問 然らば李相三は如何なる事を爲せしや。
答 彼最初黨を集めす。只 當地に在て百性を保護する事のみを計る。或日羅州を攻撃せんとする東黨頻りに同人を招き、萬一党人を率ひ来らすんは、其地に至り咸平全邑を焼き、且一人を余かす殺戮すと。茲に於て同人は不得止貳拾余人を率ひ至る。而して則日直ちに帰り来るを以て、一同其故を問へは、彼答て曰く我何そ彼等と共に攻城するの意あらんや。故に帰り来れりなりと。其後病と称して出てす。然るに李化辰より屢々書を寄す。其文意中若し包を(黨徒を云ふと)起すにあらされは多量の火薬を製し送る可し。然らされは李相三及咸平邑を屠戮すと云ふ。此に於て止むを得す、人民より少々の金を集め火薬を製し送る。是則ち東徒を授けるの意にあらす。則ち人民を救ふ策に出るに外ならす。
問 汝の言に依れは李高敞、李化辰と同心東學を為せし者の如し。然るに東徒の為め家屋を焼かし、且財物を奪はれしは事実に反するが如し。如何。

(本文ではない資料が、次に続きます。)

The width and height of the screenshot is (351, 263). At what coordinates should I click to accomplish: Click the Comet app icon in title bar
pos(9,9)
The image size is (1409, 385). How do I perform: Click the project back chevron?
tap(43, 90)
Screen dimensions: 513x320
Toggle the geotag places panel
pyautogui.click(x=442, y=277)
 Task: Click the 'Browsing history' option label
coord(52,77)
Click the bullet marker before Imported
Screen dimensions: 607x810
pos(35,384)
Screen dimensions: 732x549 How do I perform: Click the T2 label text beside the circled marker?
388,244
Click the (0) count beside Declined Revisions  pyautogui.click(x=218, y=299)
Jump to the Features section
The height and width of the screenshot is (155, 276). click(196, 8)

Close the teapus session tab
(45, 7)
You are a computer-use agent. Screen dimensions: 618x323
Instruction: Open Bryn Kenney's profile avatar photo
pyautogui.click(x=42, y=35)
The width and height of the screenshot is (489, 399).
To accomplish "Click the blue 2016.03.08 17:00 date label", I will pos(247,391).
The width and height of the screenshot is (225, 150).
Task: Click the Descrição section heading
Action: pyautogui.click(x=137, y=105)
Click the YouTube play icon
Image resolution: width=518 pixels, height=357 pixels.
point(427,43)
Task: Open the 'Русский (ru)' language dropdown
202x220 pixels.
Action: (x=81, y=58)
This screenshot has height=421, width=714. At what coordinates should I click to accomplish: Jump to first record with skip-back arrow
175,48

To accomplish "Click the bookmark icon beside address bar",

答 李高敞は元来財産家にして、且つ非常に勢力あり。且つ人民より種々の方法を以て金銭を貪るを常とす。故に彼同黨に意を通するも人民等東學徒の勢力を借り、彼か家を焼きし事明白なり。是則ち平素の宿怨なり。
四 咸平縣監及李相三の罪蹟に就ては其後得る處なし。